Records for the task:
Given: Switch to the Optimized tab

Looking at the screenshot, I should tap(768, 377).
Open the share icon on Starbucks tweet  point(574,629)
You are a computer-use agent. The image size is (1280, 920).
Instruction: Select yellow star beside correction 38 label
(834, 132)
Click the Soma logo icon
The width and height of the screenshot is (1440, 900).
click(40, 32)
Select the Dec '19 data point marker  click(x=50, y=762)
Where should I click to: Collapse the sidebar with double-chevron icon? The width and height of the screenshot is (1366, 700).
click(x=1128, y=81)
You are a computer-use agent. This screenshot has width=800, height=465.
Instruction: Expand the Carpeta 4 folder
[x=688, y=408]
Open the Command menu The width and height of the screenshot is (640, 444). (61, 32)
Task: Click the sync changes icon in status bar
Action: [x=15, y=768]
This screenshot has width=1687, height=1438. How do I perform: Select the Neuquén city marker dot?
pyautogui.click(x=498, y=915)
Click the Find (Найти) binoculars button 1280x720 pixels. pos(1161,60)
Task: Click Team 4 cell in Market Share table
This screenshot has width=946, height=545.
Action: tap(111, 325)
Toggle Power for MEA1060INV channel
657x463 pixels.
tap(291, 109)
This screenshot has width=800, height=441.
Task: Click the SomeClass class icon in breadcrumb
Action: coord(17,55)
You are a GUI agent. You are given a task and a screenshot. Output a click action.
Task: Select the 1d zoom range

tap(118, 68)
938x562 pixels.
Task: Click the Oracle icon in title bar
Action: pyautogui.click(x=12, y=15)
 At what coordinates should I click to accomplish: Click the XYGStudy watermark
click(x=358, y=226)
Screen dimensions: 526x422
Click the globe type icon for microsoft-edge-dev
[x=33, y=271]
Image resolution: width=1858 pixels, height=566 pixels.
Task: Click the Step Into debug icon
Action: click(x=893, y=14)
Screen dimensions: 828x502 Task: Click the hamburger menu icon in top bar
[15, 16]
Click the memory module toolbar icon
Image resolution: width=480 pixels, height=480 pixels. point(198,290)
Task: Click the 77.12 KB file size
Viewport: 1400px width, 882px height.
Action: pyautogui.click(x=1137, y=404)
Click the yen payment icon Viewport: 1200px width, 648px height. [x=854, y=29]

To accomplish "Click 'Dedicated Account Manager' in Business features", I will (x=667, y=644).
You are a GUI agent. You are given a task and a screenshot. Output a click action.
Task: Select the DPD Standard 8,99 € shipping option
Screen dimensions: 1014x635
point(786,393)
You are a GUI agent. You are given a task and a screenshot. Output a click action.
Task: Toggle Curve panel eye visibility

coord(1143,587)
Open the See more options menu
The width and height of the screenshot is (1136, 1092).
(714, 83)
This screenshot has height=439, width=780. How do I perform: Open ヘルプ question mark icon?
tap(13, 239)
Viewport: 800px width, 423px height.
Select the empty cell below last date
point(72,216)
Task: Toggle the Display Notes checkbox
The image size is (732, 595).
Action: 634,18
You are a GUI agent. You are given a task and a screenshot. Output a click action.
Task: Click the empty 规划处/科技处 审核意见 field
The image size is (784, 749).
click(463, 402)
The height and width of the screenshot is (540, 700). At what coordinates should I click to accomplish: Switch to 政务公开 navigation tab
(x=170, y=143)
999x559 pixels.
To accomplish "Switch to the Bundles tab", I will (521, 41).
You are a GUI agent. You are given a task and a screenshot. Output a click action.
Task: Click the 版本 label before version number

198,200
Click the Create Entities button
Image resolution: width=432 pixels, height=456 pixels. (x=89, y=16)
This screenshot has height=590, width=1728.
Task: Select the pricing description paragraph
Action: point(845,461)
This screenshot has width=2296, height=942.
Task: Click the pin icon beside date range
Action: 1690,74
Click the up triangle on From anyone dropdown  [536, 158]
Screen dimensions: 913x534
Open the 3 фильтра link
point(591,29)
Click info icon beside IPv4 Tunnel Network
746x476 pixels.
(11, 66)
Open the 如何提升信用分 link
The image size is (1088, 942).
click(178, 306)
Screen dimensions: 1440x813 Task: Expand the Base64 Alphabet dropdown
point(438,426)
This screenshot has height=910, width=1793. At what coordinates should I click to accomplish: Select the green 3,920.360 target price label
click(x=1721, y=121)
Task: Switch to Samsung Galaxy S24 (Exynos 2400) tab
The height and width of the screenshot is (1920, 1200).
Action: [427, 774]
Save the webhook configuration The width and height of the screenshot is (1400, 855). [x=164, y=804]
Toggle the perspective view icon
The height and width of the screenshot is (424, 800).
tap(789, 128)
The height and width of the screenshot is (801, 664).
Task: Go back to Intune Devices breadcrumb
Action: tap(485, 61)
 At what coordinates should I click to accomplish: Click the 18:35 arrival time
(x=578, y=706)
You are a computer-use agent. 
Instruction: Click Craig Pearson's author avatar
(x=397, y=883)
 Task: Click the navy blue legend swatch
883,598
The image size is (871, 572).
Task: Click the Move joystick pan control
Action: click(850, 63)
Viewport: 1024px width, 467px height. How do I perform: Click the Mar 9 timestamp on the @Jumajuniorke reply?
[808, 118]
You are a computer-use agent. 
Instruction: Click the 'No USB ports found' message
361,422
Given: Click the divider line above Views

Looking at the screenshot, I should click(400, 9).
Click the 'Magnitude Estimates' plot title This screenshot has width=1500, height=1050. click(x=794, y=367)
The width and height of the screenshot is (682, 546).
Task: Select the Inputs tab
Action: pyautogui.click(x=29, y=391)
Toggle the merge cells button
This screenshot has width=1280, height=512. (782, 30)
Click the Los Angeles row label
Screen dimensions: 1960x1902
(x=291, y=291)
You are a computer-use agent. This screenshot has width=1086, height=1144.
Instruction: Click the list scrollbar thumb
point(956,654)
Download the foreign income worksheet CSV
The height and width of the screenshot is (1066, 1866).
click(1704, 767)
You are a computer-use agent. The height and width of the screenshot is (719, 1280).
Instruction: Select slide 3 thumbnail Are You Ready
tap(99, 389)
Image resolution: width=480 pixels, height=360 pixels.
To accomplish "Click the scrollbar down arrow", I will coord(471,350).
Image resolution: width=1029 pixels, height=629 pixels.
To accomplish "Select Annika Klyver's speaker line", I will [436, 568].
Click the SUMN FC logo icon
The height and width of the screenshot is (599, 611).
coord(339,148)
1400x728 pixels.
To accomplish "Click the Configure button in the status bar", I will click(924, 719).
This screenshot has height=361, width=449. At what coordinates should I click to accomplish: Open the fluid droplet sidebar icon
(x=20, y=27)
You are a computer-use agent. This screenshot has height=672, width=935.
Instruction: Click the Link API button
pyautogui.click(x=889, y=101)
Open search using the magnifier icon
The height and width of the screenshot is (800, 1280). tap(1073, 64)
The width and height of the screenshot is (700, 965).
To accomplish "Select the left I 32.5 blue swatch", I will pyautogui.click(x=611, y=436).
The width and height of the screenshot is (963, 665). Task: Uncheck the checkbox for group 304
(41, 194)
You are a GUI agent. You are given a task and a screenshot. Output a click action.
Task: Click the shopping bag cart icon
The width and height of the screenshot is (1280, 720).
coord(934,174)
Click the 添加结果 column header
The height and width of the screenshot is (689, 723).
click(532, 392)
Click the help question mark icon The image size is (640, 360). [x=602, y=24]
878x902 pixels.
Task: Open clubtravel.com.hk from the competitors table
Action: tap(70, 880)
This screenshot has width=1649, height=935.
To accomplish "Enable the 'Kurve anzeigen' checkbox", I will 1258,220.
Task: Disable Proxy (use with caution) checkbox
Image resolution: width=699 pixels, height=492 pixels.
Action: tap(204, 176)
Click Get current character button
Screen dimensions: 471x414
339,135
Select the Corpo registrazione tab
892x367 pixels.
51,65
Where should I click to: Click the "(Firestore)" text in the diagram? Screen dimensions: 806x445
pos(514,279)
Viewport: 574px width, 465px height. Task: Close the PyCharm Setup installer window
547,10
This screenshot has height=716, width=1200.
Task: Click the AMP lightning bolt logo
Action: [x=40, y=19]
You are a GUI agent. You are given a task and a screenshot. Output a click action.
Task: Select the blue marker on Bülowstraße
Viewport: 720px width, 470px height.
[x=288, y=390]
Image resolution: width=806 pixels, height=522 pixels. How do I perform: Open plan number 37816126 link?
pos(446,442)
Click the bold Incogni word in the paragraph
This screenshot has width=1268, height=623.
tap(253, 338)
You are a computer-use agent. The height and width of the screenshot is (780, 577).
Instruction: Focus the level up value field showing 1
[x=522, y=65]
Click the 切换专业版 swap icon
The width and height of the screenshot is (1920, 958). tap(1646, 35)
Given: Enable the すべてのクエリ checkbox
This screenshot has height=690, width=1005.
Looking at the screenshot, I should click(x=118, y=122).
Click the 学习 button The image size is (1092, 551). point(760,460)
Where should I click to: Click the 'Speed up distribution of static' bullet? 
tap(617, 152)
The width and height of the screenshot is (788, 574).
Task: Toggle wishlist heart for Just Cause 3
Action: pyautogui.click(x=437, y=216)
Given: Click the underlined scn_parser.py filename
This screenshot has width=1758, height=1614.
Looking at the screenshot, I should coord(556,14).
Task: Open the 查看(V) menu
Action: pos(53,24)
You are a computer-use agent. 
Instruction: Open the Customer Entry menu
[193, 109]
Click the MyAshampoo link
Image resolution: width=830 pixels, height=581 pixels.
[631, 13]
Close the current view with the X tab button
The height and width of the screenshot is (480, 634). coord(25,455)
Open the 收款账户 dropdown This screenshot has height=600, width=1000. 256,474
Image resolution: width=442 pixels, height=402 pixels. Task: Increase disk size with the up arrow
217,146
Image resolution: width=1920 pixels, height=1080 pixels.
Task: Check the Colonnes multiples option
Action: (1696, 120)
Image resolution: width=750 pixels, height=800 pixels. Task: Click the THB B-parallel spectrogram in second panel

Task description: Work through the material above. Then report how many of its lines contain "Enable", and only that.

Exercise response: 2